# What the task requires
Copy out the entries below exactly as they stand, but only from the line containing "Click the Add a Personal Note field" through the line containing "Click the asymptote_hdd folder icon".

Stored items
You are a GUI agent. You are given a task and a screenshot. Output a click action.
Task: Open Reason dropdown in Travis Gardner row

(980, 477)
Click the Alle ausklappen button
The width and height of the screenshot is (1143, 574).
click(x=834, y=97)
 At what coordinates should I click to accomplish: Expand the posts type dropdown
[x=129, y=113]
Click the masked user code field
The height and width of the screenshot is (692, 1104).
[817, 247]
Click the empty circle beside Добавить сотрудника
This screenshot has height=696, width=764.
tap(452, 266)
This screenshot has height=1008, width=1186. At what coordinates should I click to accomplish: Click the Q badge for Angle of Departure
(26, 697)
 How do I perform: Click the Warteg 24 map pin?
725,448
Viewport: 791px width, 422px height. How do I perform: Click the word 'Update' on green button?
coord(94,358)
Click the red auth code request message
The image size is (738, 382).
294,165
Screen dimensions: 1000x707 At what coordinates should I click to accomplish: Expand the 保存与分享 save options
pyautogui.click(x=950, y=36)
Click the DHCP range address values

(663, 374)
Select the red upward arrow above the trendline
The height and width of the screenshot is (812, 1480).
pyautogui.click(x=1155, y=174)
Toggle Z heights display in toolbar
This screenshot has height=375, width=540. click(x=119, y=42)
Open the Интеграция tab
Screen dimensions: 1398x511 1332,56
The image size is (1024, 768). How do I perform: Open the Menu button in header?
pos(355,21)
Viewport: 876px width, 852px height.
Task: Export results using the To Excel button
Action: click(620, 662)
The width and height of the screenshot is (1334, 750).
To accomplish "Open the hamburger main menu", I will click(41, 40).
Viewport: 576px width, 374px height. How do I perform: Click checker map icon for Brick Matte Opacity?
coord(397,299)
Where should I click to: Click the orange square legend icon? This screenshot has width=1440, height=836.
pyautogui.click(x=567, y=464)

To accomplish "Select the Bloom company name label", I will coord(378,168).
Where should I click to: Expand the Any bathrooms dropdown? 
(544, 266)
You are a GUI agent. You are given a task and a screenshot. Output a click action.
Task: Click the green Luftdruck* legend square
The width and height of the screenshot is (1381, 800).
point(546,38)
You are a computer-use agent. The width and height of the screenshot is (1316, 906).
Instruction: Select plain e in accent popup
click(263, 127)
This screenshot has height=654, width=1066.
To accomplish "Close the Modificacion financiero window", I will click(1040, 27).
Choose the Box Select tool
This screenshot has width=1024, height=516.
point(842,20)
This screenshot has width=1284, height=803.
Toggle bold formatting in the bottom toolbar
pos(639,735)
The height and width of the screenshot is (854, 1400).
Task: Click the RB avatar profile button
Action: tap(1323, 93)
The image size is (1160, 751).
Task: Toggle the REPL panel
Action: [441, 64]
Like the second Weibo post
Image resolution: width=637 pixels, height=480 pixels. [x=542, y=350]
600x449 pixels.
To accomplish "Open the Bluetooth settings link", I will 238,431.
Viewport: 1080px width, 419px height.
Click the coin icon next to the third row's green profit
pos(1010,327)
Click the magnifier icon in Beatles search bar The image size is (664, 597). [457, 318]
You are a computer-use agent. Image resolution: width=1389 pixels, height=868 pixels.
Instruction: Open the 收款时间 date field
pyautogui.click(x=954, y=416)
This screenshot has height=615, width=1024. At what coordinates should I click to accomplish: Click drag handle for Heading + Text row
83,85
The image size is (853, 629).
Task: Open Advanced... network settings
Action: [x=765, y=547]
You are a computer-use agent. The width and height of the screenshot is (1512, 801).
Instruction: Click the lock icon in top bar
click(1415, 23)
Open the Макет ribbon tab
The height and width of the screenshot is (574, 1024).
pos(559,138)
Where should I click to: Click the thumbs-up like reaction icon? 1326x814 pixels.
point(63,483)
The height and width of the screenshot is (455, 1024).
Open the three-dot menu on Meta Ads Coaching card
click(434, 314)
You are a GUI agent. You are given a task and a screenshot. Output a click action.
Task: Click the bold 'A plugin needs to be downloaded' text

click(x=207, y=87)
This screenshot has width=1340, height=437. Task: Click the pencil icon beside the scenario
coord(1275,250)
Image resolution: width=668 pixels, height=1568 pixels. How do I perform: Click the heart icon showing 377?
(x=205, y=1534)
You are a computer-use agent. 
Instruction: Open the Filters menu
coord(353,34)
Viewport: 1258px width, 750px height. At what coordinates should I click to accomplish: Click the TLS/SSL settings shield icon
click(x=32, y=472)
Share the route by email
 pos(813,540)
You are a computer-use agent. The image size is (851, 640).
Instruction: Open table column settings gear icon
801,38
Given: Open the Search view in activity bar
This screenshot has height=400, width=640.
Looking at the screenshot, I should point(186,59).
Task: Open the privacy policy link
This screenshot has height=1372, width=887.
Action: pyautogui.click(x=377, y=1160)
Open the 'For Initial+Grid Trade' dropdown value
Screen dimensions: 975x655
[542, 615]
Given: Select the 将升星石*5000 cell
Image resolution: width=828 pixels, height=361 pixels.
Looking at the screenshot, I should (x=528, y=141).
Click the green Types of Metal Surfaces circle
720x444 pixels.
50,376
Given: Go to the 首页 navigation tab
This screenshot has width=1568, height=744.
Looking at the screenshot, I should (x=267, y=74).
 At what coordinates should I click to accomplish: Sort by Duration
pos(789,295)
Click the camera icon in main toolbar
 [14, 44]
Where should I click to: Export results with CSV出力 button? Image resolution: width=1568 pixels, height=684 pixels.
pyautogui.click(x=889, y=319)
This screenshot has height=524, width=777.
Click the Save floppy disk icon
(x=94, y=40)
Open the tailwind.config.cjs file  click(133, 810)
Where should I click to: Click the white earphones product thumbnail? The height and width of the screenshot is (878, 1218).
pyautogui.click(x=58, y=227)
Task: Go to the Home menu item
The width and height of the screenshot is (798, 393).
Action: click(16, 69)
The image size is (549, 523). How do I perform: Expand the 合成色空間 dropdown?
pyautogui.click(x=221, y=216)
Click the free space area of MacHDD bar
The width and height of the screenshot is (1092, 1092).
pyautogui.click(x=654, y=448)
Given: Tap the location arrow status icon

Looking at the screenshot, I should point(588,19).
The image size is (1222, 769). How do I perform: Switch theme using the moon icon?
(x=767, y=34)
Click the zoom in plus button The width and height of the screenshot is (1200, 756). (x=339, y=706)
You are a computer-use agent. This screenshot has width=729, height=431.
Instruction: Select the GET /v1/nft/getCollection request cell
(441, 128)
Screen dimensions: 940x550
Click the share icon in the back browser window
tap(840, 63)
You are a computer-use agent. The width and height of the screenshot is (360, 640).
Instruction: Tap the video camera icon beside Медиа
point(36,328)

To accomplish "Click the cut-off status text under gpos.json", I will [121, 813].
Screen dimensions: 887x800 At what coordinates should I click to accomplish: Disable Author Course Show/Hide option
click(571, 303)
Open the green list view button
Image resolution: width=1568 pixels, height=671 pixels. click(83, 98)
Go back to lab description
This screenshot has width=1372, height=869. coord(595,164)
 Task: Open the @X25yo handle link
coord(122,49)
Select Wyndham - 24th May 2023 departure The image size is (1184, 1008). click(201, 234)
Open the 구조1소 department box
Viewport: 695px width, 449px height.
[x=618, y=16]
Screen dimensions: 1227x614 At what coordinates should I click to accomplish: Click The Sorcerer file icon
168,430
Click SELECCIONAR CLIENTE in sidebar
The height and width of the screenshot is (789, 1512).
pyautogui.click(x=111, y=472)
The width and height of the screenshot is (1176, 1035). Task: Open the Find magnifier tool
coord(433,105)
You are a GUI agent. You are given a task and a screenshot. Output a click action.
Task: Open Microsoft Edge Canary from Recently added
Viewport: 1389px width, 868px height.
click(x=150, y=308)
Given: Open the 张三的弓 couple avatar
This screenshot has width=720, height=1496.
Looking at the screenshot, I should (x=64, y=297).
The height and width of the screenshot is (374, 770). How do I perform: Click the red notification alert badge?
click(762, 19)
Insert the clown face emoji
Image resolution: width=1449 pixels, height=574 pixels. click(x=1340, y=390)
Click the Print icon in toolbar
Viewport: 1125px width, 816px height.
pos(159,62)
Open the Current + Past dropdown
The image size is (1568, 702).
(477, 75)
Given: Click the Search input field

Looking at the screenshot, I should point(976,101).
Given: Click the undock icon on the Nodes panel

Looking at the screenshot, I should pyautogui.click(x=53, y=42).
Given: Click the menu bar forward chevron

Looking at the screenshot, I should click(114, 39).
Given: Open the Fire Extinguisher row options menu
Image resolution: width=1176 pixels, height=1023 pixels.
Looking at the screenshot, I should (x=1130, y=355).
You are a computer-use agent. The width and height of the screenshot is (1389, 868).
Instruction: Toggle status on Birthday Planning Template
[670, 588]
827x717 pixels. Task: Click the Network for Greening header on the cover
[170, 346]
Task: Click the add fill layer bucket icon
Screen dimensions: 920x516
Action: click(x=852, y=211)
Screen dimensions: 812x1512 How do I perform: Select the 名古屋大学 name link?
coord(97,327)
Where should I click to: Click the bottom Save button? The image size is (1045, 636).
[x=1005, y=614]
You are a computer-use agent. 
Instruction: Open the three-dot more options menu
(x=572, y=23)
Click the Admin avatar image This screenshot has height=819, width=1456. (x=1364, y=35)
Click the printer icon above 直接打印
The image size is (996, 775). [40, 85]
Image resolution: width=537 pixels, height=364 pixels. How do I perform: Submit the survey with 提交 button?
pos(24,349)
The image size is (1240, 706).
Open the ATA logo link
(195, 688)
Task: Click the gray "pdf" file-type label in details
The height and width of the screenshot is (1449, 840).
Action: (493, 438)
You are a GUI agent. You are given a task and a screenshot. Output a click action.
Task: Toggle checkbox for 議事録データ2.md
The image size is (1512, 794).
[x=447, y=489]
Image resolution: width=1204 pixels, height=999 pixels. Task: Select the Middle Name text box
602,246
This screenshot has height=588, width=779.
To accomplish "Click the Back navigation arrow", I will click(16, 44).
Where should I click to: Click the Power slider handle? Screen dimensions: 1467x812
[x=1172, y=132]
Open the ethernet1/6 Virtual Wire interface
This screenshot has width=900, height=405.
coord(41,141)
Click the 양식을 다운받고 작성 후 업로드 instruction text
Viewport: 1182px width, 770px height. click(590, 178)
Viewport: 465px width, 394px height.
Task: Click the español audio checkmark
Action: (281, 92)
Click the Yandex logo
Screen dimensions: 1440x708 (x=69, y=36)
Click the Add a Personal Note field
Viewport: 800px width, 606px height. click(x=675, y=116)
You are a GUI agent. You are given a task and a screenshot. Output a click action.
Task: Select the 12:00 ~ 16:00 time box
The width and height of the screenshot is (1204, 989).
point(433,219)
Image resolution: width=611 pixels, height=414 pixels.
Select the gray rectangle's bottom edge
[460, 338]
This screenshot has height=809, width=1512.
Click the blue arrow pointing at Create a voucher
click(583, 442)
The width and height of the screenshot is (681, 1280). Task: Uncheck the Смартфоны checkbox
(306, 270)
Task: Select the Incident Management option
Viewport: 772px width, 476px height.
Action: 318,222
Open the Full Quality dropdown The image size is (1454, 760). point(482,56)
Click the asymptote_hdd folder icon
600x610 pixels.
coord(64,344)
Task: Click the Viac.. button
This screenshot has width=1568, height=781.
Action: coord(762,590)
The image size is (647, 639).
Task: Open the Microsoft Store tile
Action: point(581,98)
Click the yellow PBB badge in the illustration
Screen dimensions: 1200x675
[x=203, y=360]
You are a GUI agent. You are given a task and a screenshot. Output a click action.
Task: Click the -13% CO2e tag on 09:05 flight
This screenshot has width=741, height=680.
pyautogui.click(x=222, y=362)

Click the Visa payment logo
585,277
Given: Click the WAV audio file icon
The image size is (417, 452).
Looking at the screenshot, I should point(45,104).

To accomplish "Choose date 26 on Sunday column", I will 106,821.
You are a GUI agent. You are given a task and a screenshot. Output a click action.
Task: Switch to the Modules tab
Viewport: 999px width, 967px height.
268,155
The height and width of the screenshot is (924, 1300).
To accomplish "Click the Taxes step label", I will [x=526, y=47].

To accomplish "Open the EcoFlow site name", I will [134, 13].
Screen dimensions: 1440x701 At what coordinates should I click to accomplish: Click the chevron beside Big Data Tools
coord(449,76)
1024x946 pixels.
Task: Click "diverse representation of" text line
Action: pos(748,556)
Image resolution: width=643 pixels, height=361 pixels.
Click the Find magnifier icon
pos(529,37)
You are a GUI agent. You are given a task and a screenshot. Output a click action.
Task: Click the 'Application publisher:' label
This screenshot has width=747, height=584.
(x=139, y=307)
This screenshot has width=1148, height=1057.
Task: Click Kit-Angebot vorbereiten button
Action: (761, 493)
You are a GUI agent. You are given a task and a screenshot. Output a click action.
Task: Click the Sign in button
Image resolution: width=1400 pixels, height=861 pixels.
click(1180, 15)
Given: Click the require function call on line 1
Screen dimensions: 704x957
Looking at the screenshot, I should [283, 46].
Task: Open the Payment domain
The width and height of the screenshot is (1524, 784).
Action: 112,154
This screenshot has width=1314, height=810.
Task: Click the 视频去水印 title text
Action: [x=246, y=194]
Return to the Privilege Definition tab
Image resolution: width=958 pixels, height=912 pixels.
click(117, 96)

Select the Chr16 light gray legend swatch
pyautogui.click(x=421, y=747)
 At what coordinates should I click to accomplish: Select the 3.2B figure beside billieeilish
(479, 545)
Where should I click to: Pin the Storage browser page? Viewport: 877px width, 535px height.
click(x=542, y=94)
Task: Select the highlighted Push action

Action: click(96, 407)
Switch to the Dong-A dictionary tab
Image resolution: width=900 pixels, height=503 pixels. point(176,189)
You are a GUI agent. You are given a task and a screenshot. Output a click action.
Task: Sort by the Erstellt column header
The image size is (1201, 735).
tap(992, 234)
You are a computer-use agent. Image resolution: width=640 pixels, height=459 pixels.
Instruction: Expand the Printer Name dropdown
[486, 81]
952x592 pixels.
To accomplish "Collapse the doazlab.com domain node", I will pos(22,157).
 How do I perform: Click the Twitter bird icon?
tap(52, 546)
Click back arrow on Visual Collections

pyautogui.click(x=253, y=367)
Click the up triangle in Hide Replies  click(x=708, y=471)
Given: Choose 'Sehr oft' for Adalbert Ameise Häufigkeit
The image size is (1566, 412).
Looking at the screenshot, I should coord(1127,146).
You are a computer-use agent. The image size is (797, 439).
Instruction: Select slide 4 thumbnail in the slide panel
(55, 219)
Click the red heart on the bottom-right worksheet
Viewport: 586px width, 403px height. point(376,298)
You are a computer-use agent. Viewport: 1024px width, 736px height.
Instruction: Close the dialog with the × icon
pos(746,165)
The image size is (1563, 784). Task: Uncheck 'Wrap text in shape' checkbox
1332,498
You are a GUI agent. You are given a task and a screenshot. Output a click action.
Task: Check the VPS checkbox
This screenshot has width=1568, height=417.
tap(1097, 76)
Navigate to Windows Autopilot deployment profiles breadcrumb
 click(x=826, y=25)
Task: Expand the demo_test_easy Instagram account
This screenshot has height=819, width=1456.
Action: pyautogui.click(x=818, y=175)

# Solution to the problem
Click the Add a Personal Note field
Viewport: 800px width, 606px height. click(x=675, y=116)
You are a GUI agent. You are given a task and a screenshot. Output a click action.
Task: Select the 12:00 ~ 16:00 time box
The width and height of the screenshot is (1204, 989).
point(433,219)
Image resolution: width=611 pixels, height=414 pixels.
Select the gray rectangle's bottom edge
[460, 338]
This screenshot has height=809, width=1512.
Click the blue arrow pointing at Create a voucher
click(583, 442)
The width and height of the screenshot is (681, 1280). Task: Uncheck the Смартфоны checkbox
(306, 270)
Task: Select the Incident Management option
Viewport: 772px width, 476px height.
Action: 318,222
Open the Full Quality dropdown The image size is (1454, 760). point(482,56)
Click the asymptote_hdd folder icon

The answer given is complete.